If this repository contains a separate DMD LoRA checkpoint instead of a merged
generator, set `checkpoints.lora_ckpt` to that LoRA file and set
`merge_lora: true`, then add the LoRA adapter config:
```yaml
adapter:
type: lora
rank: 128
alpha: 128
dropout: 0.0
dtype: bfloat16
apply_to_critic: true
verbose: true
```
If `checkpoints.lora_ckpt` is `null`, remove the `adapter` section.

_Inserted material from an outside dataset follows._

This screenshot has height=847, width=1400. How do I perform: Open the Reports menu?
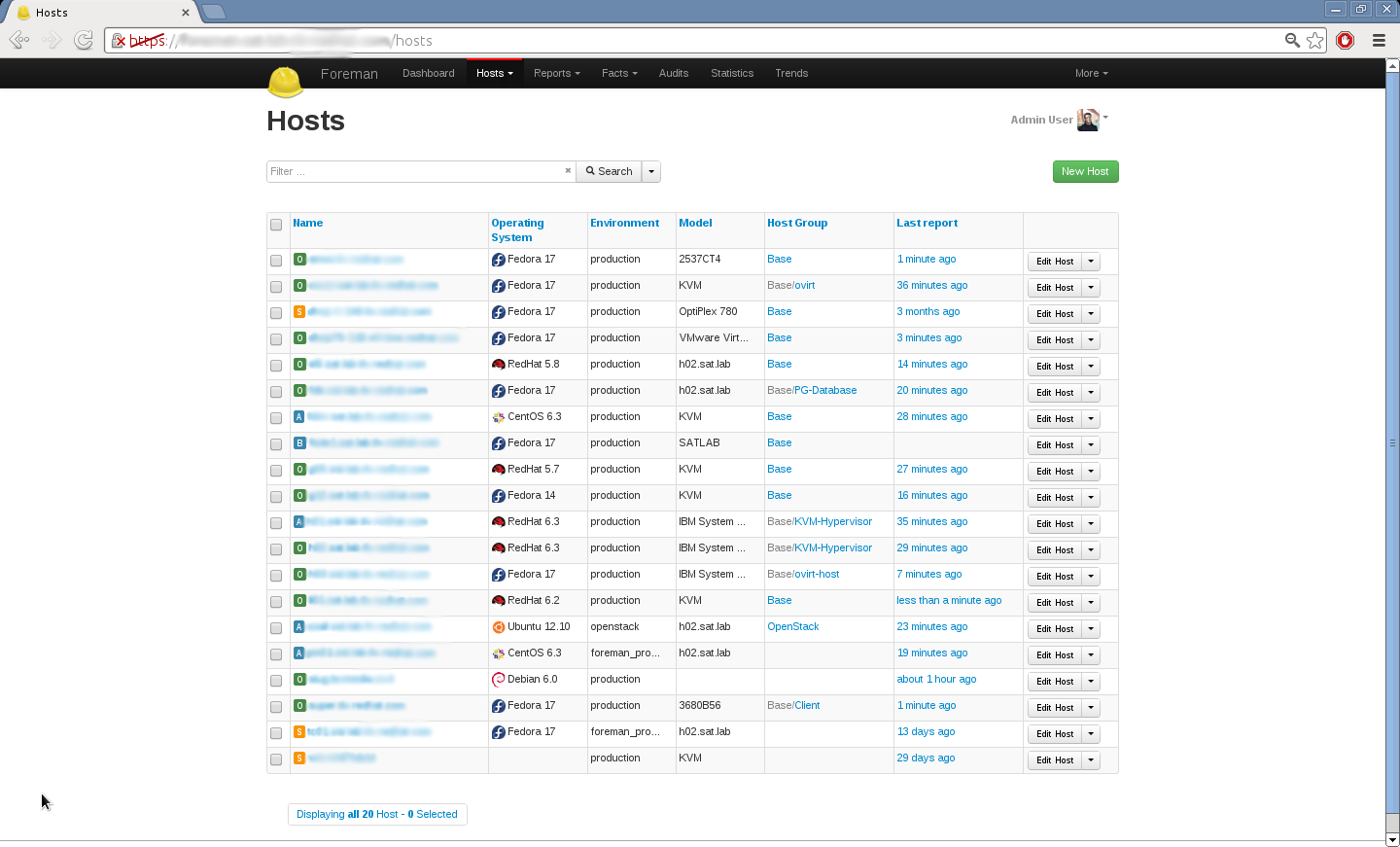click(x=556, y=73)
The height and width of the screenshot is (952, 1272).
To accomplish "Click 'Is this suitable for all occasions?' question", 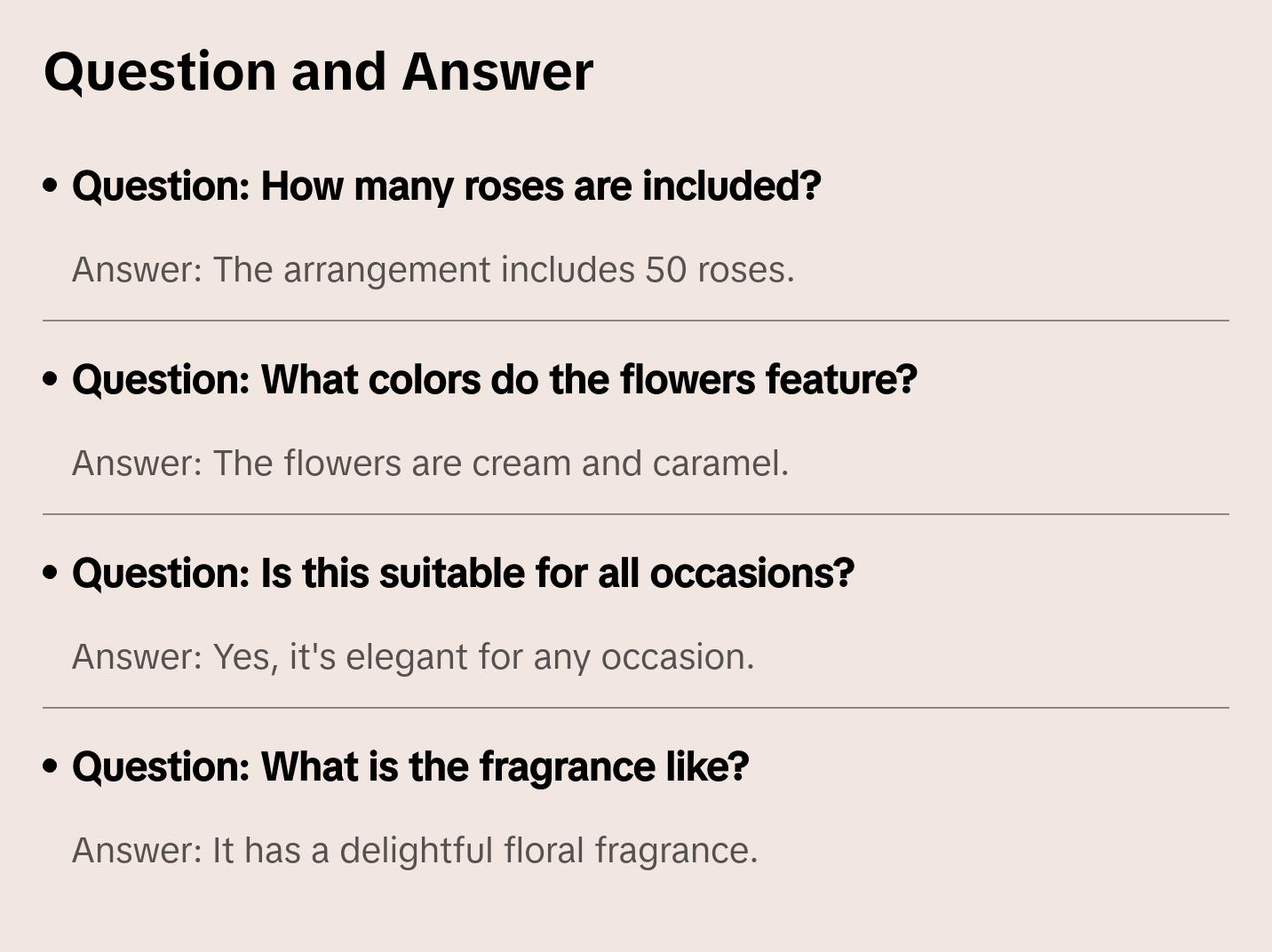I will coord(462,574).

Do not set `model_quant_use_transformer_engine: true` when loading a FourOverSix
materialized NVFP4 checkpoint. FourOverSix checkpoints store
`quantized_weight_*` buffers and should be loaded through the FourOverSix path.
## Prompt Folder
`data.data_path` can be either:
- a `.txt` file, where each line is one single-shot prompt; or
- a directory of multi-shot prompt folders.

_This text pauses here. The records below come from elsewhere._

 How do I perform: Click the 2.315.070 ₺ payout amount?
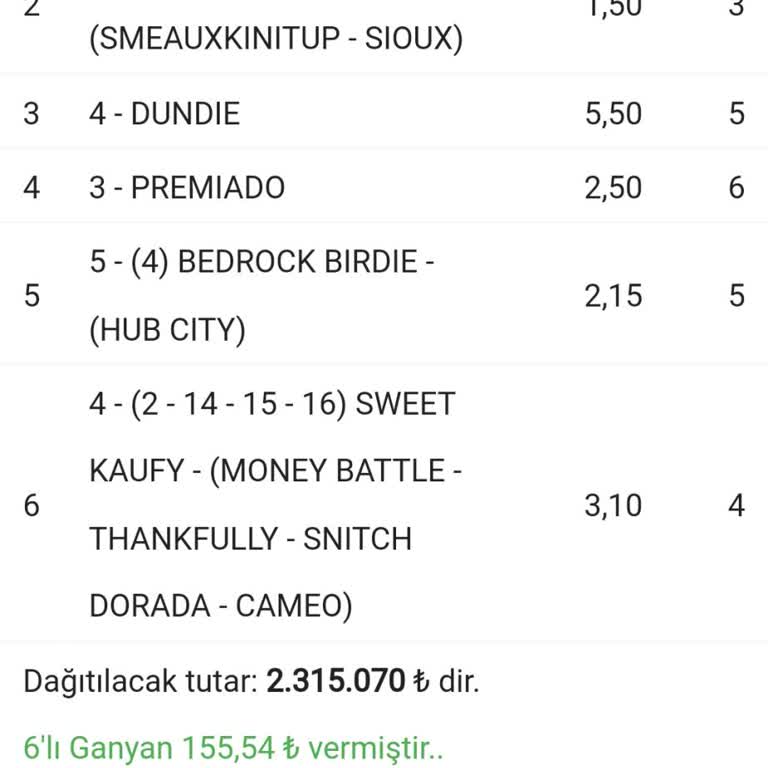coord(347,682)
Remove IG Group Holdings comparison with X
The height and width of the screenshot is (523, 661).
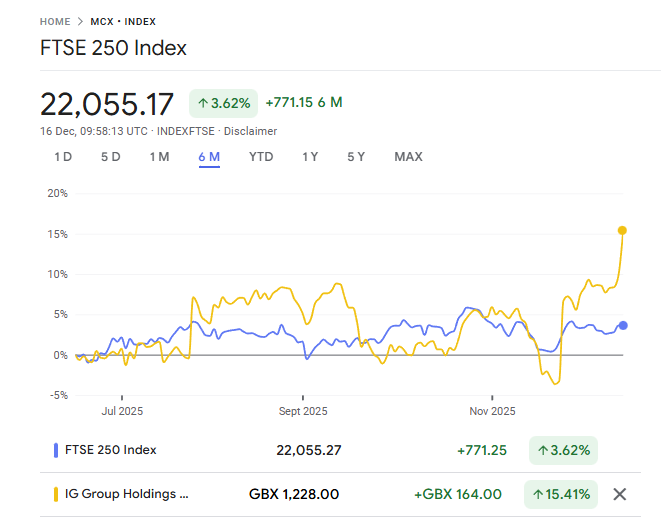coord(619,494)
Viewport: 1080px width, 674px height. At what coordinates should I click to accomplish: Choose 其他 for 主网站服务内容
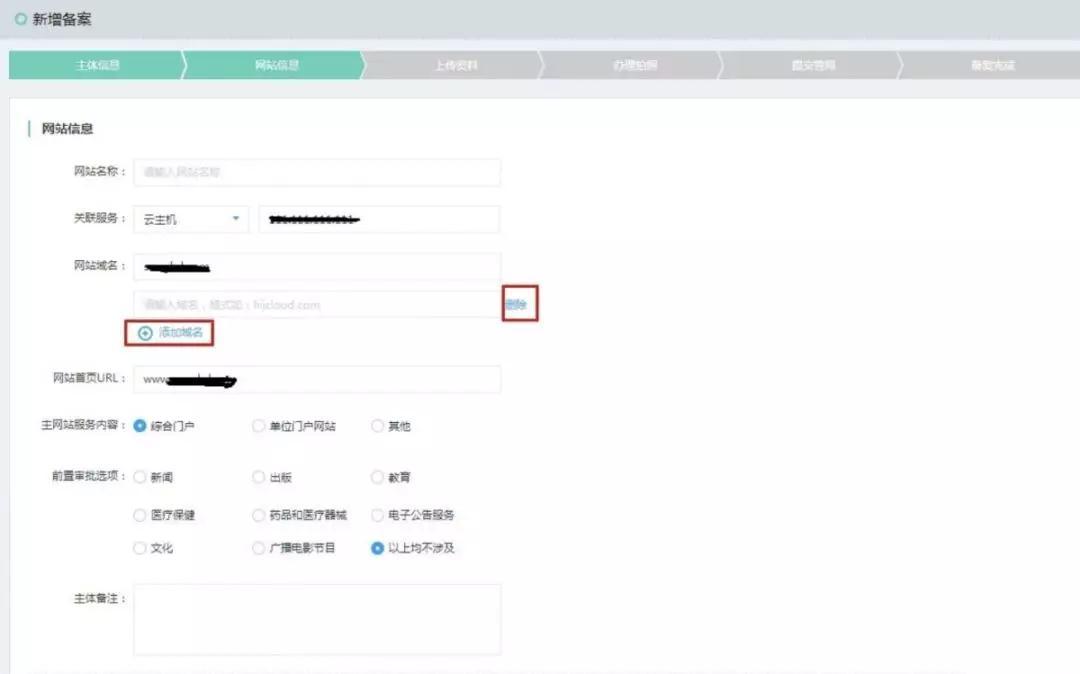click(x=377, y=425)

Example multi-shot prompt folder:
```text
inference_prompts/
robot_lab_demo/
0.json
1.json
2.json
shot_durations.txt
```
Each JSON file contains:
```json
{
"caption": "A compact silver robot with one blue optic explores a clean robotics lab."
}
```
`shot_durations.txt` is optional. If provided, each number is the number of
temporal chunks assigned to the corresponding caption, for example:
```text
2 2 4
```
## Run
Single node, 4 GPUs:
```bash
torchrun --standalone --nnodes=1 --nproc_per_node=4 inference.py \
--config_path configs/nvfp4/inference_nvfp4.yaml
```
Single GPU:
```bash
python inference.py --config_path configs/nvfp4/inference_nvfp4.yaml
```
Or use the helper script, which reads `NUM_GPUS` / `num_gpus` when provided:
```bash
scripts/inference_nvfp4.sh configs/nvfp4/inference_nvfp4.yaml
```
Outputs are written to `output_folder`.
## Notes
- This model card is for the **2-step** NVFP4 checkpoint. Use
`inference.sampling_steps: 2`.
- `model_quant` enables NVFP4 generator inference.
- `inference.kv_quant` enables FP4 KV-cache storage and requires the
`utils/kernel` extension.
- `inference.multi_shot_sink` enables the multi-shot attention sink.
- `inference.multi_shot_rope_offset` controls the multi-shot RoPE offset.
- `inference.streaming_vae`, `inference.async_vae`, `inference.vae_type`, and
`inference.vae_device` control streaming or asynchronous VAE decode.